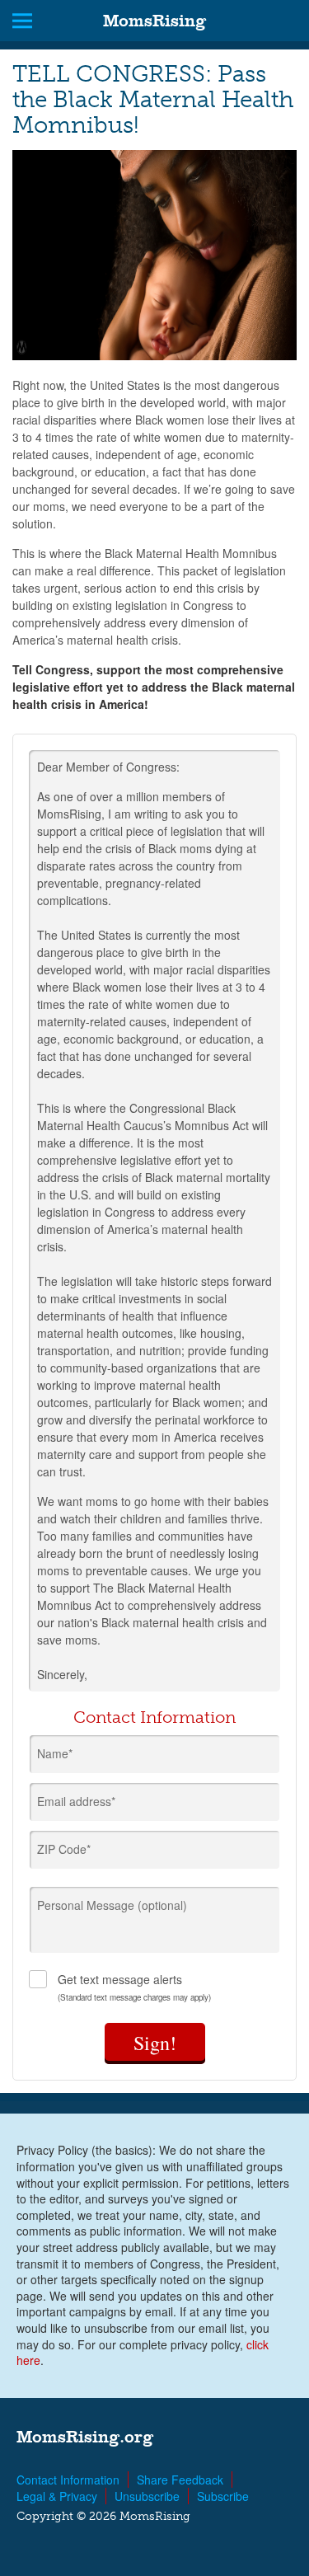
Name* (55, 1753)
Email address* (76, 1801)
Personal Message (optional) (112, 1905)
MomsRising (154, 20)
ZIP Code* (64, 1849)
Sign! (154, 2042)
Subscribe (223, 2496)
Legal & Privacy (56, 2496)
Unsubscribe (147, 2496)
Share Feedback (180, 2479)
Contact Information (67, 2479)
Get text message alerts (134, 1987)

##########

EXERCISE AIM: Would you retype all the material above exactly, apart from its pictures?

EXPECTED ANSWER:
Name* (55, 1753)
Email address* (76, 1801)
Personal Message (optional) (112, 1905)
MomsRising (154, 20)
ZIP Code* (64, 1849)
Sign! (154, 2042)
Subscribe (223, 2496)
Legal & Privacy (56, 2496)
Unsubscribe (147, 2496)
Share Feedback (180, 2479)
Contact Information (67, 2479)
Get text message alerts (134, 1987)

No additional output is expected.